Consider $\{ X_{i} \}$ are independent random variables with Poisson distribution. We want to know about convergence in distribution of $\frac{S_{n}-\mathbb{E}(S_{n})}{\sqrt{\operatorname{Var}(S_{n})}}$.
There are two cases :
Case 1 : $\sum_{i}\lambda_{i}$ converges. Then we can say variance and mean value of $S_{n}$ converges to some fixed value. Also we know that sum of Poisson random variables is also the Poisson random variable with parameter equals sum of previous ones. So in my opinion $\frac{S_{n}-\mathbb{E}(S_{n})}{\sqrt{\operatorname{Var}(S_{n})}}$ converges to $\frac{\mathrm{Pois}(c) - c}{\sqrt{c}}$ , where $c = \sum_{i} \lambda_{i}$
Case 2 : we have that $\sum_{i} \lambda_{i}$ diverges. Then I guess we can try to use Central limit theorem and satisfy that $\frac{S_{n}-\mathbb{E}(S_{n})}{\sqrt{\operatorname{Var}(S_{n})}}$ converges to $N(0,1)$
Am I right ? Or where have I problems to fix ?
The answer is easy if you compute the characteristic function explicitly.
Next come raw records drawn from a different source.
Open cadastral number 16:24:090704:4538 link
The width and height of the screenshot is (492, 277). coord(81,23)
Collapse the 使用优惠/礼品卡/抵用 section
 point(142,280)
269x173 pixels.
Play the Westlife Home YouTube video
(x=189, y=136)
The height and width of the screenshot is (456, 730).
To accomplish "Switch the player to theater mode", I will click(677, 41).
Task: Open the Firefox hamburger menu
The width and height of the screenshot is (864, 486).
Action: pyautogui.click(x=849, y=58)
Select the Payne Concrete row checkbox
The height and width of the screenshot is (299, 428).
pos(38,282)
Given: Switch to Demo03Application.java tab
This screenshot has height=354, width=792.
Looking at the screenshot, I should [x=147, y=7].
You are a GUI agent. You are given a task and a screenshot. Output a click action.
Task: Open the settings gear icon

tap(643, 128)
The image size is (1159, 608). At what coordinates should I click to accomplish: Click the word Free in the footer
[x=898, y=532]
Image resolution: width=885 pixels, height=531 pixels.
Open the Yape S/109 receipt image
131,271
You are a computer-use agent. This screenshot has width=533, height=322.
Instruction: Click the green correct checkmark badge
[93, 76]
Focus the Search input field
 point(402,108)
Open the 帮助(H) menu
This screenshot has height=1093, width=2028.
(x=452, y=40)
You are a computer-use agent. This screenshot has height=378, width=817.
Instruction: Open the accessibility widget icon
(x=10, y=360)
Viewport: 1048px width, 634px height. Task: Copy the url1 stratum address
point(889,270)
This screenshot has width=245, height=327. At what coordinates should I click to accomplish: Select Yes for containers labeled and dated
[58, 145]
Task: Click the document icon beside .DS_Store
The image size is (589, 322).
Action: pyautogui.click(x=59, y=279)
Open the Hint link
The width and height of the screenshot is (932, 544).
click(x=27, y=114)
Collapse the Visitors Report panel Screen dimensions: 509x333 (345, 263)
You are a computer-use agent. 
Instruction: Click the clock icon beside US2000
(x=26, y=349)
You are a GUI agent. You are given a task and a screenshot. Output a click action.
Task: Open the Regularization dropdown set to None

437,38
Let $u_n=\lambda_1+\lambda_2++...+\lambda_n$. Then $Ee^{it(S_n-ES_n)/\sqrt (Var(S_n)}=e^{-it\sqrt (u_n)}\prod_{j=1}^{n}(Ee^{itX_j /\sqrt(u_n)}$. The Poisson characteristic function (paramater $\lambda $) is $e^{-\lambda (1- e^{it})}$. We get $e^{-it\sqrt (u_n)}e^{-u_n (1-e^{it/\sqrt (u_n)})}$. Using the Taylor expansion of $e^{it/\sqrt (u_n)}$ up to the term in $t^{2}$ you will see that that characteristic function indeed converges to $e^{-t^{2}/2}$ if $\sum \lambda_j =\infty$. The characteristic function also converges when $\sum \lambda_j <\infty$ and you can write down the limiting characteristic function explictly.